_Source document_.
★ ★ ★ ★ ★ ★ ★
Declan Walsh reports: Fakhra Younas went under the surgeon’s knife 38 times, hoping to repair the gruesome damage inflicted by a vengeful Pakistani man who had doused her face in acid a decade earlier, virtually melting her mouth, nose and ears.
The painful medical marathon took place in Rome, a distant city that offered Ms. Younas refuge, the generosity of strangers and a modicum of healing. She found an outlet in writing a memoir and making fearless public appearances.
But while Italian doctors worked on her facial scars, some wounds refused to close.
On March 17, after a decade of pining for Pakistan, a country she loved even though its justice system had failed her terribly, Ms. Younas climbed to the sixth-floor balcony of her apartment building in the southern suburbs of Rome and jumped. She was reported to be 33 years old.
News of her death filtered back to her home city, Karachi. And by the time her coffin arrived for burial, a storm of outrage had been whipped up — one framed by a glittering Hollywood success.
On Feb. 28, Sharmeen Obaid-Chinoy, a Karachi filmmaker, won Pakistan’s first Academy Award, for “Saving Face,” a documentary that focuses in gritty detail on victims of acid violence like Ms. Younas. Despite the film’s disturbing topic, the Oscar gave Pakistanis a welcome shot of national pride, while focusing attention on a social ill.
Acid is the preferred weapon of vindictive men against women accused of disloyalty or disobedience. Common in several Asian countries, acid attacks in Pakistan grew sharply in number in 2011, to 150 from 65 in 2010, although some advocacy workers said the increase stemmed largely from better reporting.
★ ★ ★ ★ ★ ★ ★
_Raw data_.
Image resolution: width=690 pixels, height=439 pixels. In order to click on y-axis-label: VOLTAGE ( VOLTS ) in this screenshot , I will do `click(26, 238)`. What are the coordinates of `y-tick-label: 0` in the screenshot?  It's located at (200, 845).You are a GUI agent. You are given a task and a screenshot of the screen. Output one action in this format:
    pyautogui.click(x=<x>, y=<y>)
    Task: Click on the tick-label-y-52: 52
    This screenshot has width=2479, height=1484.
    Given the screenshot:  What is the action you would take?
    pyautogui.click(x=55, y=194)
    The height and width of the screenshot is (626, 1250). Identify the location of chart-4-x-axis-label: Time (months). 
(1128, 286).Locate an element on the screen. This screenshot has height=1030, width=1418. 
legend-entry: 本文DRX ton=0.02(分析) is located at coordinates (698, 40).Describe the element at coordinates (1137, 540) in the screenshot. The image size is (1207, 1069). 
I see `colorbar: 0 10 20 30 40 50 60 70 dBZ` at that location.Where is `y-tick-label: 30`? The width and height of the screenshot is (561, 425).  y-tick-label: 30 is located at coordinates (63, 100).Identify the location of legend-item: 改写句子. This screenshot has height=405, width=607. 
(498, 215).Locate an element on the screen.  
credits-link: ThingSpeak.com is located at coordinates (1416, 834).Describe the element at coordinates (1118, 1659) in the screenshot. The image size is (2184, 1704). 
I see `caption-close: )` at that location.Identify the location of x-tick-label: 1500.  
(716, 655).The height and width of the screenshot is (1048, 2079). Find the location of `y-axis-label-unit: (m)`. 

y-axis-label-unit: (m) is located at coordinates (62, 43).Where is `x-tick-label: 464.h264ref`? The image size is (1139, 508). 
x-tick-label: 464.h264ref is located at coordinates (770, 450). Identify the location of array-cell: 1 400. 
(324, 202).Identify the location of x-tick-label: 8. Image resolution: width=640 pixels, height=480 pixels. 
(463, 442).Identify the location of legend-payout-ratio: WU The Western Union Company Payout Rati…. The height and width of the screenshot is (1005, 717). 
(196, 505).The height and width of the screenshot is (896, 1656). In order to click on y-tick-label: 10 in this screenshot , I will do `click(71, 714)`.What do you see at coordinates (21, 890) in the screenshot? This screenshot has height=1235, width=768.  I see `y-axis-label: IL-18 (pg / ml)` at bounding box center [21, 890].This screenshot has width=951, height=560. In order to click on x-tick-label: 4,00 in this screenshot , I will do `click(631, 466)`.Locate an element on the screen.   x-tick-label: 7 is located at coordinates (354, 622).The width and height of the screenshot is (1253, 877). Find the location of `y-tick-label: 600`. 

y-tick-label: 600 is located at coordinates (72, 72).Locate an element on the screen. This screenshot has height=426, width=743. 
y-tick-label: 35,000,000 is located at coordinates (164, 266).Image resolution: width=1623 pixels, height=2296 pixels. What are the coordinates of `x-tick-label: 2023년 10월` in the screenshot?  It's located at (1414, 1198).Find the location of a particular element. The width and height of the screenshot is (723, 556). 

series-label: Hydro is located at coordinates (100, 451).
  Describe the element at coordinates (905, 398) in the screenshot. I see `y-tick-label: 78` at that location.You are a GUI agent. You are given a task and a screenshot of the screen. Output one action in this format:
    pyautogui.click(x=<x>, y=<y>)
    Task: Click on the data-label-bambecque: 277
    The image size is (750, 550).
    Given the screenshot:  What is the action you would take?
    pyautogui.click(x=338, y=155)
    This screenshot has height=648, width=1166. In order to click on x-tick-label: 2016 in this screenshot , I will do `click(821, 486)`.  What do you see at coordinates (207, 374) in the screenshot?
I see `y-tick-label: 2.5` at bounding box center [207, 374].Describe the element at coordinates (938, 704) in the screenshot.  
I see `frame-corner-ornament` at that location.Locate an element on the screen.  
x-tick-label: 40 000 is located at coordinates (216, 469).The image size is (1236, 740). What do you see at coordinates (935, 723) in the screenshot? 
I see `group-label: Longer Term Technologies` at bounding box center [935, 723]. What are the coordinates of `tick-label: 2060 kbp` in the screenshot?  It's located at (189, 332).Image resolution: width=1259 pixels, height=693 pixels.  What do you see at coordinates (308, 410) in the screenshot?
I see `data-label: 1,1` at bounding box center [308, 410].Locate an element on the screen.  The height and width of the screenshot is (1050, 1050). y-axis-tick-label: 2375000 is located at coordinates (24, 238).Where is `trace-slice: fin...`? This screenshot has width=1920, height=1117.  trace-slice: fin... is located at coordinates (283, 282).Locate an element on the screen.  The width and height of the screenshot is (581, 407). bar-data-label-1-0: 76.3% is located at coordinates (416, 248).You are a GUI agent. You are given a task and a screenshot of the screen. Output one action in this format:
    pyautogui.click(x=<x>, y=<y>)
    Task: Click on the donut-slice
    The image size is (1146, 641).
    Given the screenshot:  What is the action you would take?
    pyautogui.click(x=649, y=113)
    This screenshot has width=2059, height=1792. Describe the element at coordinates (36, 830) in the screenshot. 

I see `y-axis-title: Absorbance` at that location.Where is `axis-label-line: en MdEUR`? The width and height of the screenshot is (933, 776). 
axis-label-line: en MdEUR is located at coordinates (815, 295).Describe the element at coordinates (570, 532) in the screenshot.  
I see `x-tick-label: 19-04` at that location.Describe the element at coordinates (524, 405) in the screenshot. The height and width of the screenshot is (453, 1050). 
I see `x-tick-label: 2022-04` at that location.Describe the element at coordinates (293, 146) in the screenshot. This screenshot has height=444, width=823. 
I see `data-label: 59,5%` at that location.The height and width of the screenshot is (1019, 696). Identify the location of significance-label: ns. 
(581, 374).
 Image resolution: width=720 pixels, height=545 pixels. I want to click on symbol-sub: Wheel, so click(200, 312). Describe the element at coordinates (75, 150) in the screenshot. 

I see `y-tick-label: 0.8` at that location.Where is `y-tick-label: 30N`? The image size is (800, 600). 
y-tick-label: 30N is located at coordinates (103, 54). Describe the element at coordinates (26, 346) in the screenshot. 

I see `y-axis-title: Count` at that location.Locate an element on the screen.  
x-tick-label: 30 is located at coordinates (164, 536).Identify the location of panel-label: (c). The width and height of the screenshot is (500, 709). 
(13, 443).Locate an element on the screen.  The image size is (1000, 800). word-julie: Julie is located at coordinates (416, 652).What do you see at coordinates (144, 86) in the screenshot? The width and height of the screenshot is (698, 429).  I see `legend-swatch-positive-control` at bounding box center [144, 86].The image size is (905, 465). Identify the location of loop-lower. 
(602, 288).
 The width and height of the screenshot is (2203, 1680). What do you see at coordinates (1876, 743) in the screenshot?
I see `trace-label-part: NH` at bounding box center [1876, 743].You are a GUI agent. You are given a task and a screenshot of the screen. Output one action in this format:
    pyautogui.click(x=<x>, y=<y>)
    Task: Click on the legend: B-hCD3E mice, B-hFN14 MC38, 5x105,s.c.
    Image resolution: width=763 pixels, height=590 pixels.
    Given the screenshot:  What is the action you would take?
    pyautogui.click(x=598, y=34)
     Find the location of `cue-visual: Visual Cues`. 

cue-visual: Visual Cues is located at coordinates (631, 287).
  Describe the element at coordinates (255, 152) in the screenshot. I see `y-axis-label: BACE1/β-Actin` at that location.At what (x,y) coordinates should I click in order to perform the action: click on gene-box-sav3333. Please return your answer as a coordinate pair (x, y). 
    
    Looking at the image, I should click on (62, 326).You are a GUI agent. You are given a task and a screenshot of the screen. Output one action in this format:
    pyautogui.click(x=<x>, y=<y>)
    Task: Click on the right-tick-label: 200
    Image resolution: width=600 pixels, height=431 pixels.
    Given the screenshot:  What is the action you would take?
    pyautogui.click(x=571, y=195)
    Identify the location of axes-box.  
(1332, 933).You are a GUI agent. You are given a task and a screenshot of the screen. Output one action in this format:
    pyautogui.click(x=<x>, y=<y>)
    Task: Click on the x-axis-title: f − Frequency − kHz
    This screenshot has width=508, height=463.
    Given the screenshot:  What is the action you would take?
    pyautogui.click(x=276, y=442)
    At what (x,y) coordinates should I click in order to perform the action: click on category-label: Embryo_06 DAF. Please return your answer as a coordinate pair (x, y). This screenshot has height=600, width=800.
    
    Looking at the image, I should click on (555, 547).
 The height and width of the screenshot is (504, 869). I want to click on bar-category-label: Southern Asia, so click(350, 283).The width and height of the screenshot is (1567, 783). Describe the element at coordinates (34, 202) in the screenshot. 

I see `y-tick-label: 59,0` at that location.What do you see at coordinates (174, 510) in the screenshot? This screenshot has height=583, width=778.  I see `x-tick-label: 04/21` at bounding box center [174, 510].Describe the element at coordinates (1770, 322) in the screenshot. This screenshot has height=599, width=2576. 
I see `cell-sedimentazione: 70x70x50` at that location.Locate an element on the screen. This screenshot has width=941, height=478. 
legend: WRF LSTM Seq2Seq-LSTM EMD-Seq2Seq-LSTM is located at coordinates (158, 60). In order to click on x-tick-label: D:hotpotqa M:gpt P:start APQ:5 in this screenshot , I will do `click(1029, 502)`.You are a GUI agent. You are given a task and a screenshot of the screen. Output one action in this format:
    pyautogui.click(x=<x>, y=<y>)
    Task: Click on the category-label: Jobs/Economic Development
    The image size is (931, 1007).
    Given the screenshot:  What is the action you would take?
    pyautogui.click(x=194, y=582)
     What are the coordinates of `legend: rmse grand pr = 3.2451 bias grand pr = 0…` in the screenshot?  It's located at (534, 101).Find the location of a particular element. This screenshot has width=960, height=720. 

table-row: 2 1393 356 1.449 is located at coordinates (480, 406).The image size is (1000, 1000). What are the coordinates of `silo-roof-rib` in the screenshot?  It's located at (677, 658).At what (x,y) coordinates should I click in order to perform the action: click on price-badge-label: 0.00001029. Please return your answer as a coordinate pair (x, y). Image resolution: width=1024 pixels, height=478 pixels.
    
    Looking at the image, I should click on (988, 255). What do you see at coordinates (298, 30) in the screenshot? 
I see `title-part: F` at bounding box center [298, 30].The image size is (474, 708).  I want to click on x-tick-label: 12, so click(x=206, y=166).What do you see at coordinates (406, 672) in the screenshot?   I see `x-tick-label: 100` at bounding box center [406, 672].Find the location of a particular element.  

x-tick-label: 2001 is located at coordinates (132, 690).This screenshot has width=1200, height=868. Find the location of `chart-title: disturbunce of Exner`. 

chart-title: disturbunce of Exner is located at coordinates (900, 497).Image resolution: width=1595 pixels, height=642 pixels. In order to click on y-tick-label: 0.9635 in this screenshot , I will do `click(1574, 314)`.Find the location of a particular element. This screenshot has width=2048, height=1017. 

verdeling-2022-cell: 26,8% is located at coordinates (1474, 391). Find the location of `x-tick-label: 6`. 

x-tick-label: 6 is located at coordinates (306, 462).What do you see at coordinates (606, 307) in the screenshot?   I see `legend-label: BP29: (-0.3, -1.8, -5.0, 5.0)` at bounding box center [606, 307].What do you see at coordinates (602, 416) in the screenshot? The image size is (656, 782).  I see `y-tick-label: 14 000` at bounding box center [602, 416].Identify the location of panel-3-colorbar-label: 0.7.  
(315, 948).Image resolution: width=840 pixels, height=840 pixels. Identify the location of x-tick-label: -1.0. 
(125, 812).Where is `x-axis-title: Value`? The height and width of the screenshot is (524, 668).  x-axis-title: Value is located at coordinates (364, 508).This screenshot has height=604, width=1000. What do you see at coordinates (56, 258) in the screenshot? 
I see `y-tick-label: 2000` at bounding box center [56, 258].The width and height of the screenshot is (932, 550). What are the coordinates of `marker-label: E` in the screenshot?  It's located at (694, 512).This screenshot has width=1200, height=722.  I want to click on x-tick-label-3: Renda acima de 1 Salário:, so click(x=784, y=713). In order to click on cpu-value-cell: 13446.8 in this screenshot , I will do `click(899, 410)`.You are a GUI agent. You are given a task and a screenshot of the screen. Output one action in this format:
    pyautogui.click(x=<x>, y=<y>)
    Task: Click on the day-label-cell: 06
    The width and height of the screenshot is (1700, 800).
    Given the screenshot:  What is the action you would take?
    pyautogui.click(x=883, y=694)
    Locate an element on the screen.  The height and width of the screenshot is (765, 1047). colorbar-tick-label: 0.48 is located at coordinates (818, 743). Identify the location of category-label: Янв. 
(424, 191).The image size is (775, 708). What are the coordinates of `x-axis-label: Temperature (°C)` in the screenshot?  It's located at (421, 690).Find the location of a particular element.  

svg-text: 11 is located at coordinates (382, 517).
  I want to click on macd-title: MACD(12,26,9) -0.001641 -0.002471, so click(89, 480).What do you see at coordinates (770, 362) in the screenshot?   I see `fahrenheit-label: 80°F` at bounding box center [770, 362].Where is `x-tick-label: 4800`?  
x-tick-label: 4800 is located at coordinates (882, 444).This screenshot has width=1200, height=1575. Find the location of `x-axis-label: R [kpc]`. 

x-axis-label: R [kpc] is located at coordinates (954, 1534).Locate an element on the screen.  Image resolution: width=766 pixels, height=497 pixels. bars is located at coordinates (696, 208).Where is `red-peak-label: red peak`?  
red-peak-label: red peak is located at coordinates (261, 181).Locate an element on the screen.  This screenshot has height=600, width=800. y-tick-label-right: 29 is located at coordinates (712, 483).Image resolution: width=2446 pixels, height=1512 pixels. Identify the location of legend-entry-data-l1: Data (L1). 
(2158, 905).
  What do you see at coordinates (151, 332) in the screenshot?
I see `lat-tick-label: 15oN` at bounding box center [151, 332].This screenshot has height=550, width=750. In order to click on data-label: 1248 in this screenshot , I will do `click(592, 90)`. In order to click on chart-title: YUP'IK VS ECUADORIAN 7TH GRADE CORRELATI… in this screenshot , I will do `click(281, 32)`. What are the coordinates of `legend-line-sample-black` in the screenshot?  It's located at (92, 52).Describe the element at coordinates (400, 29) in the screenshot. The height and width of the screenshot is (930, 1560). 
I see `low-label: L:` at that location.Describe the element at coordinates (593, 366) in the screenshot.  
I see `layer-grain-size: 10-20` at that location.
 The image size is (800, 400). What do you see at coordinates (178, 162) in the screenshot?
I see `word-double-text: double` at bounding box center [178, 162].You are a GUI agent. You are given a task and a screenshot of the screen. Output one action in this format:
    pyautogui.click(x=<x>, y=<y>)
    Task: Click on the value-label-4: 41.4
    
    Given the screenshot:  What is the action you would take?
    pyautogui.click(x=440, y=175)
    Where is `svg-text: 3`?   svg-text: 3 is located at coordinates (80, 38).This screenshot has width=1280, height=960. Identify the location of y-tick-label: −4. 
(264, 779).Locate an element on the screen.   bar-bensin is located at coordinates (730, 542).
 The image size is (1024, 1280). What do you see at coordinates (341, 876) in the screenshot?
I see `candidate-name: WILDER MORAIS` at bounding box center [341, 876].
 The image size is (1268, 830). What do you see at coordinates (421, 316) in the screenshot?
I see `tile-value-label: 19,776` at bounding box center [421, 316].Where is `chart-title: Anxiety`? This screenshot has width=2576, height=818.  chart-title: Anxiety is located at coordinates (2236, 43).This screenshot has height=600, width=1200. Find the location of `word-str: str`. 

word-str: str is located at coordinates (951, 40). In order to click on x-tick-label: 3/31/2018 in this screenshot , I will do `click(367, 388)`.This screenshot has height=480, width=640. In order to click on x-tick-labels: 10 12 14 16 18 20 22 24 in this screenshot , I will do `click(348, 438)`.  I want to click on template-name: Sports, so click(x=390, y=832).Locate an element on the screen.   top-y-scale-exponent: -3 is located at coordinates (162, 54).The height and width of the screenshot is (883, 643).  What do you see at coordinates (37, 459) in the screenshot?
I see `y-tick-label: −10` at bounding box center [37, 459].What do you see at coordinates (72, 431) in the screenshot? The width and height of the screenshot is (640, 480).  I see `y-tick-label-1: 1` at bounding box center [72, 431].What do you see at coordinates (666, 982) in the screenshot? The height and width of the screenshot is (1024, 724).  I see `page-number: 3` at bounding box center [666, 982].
★ ★ ★ ★ ★ ★ ★
_Task to complete_. Continue the account of Fakhra Younas, picking up after its last sentence.

_Final answer_.
The death of Ms. Younas galvanized the Pakistani news media. In Parliament, lawmakers vowed to take action, while one political leader called for a criminal investigation into the case to be reopened. But legal experts were skeptical that would happen, because the man Ms. Younas long accused of the attack — her ex-husband, Bilal Khar — was acquitted at trial nine years ago.
Unlike most men accused in acid attacks, Mr. Khar comes from a wealthy, powerful background. His family owns vast swaths of rich farmland in Punjab Province; his father, Mustafa, is a former provincial governor; his first cousin Hina Rabbani Khar is Pakistan’s foreign minister. In recent weeks, Mr. Khar appeared on television several times to defend his reputation. “My hands are clean,” he said during one broadcast.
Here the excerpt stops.